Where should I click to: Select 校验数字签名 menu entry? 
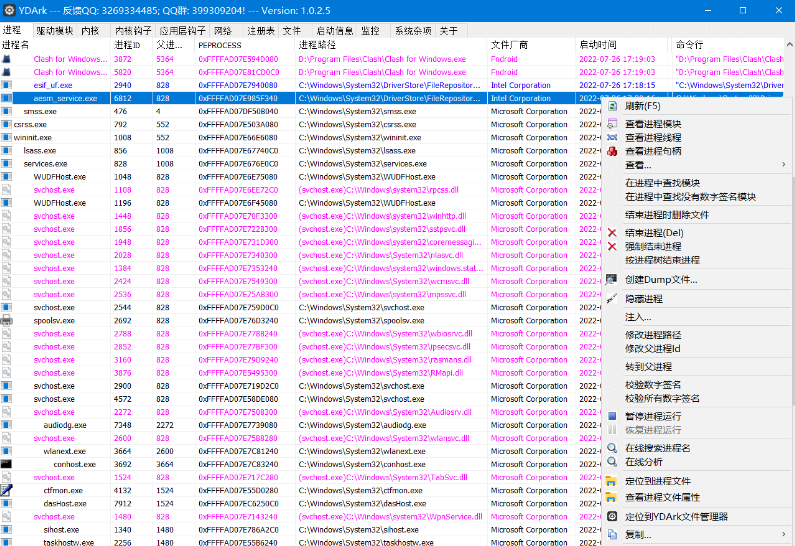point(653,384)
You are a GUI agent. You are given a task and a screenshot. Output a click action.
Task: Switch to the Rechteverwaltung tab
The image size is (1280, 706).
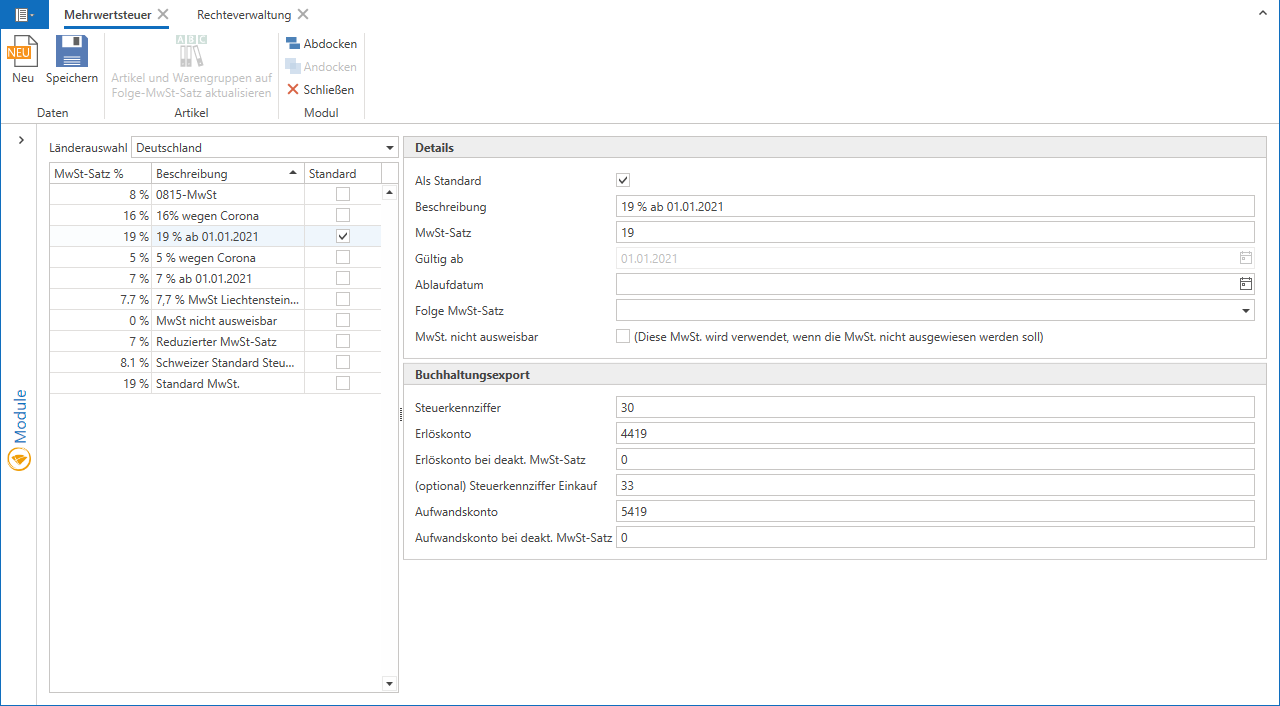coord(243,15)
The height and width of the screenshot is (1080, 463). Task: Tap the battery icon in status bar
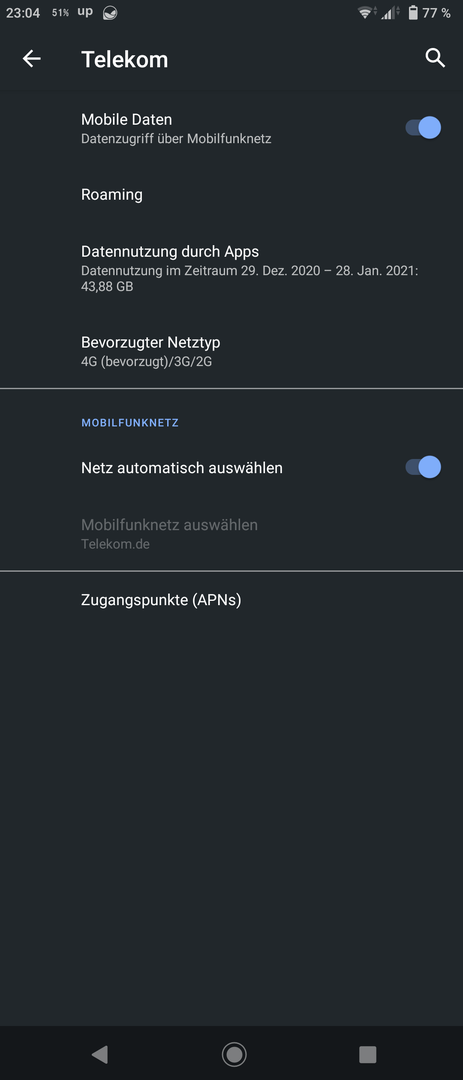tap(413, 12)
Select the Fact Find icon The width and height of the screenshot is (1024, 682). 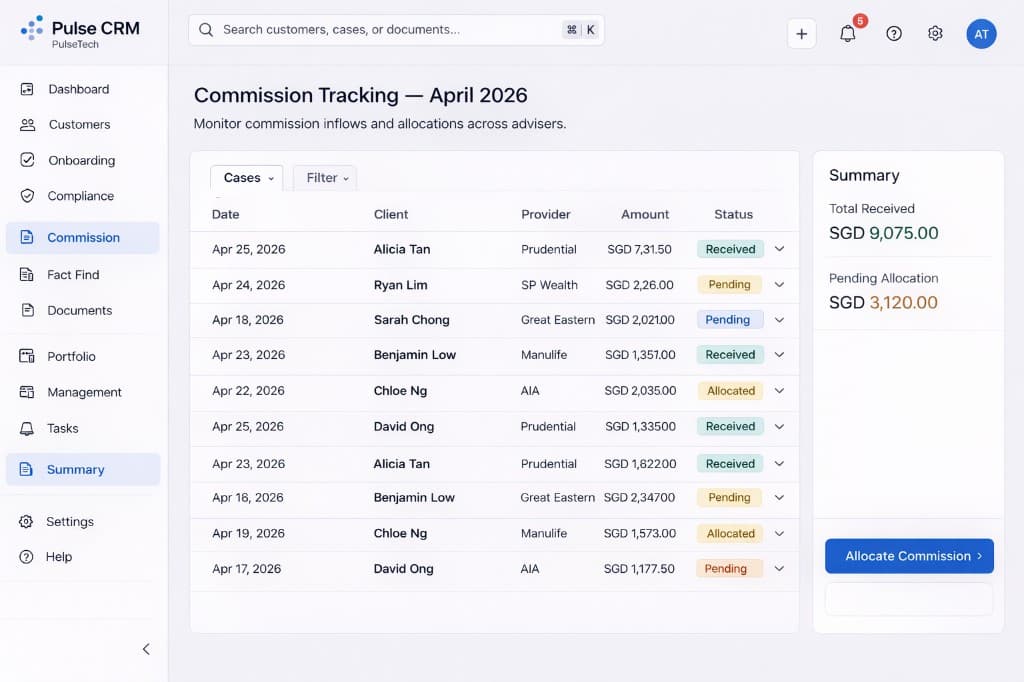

==*==

**What you should do**:
Please copy every record above exactly, but leave the pictures out.

**Answer space**:
Where should I click to: Select 校验数字签名 menu entry? 
point(653,384)
You are a GUI agent. You are given a task and a screenshot. Output a click action.
Task: Switch to the Rechteverwaltung tab
The image size is (1280, 706).
coord(243,15)
The height and width of the screenshot is (1080, 463). Task: Tap the battery icon in status bar
tap(413, 12)
Select the Fact Find icon The width and height of the screenshot is (1024, 682). 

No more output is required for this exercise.